··· Excerpted passage ···
We begin in November, 1994 with an empty lot, the first scrapings of the bulldozer blade "curling up rich, brown chunks of river-bottom dirt," and follow the work through the bickering and joking, the competition and the camaraderie. We meet Vern, the nearly unflappable contractor with a laconic Gary Cooper personality attached to a Don Knotts body. We meet Brian, the brash 19-year-old whose energy outpaces his skill set, who has a motor mouth, who thinks Rush Limbaugh is God and who, naturally, irritates the crap out of old hippie Jody. We meet Bud, whose one-year-old daughter is on chemotherapy and whose life is on the edge. We care about this crew, we watch them practice their craft, we understand how working on a construction site can be like immersing yourself in a nearly dysfunctional family.
··· Stored data ···
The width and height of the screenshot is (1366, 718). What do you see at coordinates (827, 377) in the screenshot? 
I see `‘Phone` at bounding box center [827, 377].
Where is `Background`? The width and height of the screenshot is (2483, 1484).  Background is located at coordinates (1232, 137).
···
» **Your tasks**
a - How old is Brian, according to the passage about the house construction crew?
b - Continue the passage about the house construction crew from the point where it stops.

» **Answers for the tasks**
a - Brian is 19 years old.

b -
Most of all we come to know - and worry about - Jody Procter, a man who, as the subtitle says, is building himself. Despite the humorous image on the cover, this man is haunted by some dark ghosts. First there are the aches and pains of a 51-year-old carpenter, such as on this occasion after spending a day on the roof in the pouring rain, a day of wondering whether it would be better, on sliding off the slick roof, to land dead on his head or to land on his back and be a paraplegic:

"About 8:00, I'm lying there on the couch, Kathleen has gone in to take a bath, and suddenly both my legs seize up in violent cramps, cramps in both upper thighs that turn my legs into these wicked, painful knots of constricted muscle.... The pain is almost unendurable, and I call out for Kathleen, who emerges naked and dripping wet from the bathroom to find me thrashing around on the floor, my legs out straight, eyes closed, jaw clenched; she pounds on my legs, tries to loosen them." The cure, it turns out, is a warm glass of salt water. "When I drink this, the cramps go away almost immediately. The floor of the living room is a chaos of plates, books, and magazines from where I have been thrashing around between the coffee table and the couch. Everything is wet from where Kathleen, ministering to me, has left water tracks from her interrupted bath. But I am all better. I stand up. I laugh. We both laugh about it.... I am in bed and asleep by 9:30."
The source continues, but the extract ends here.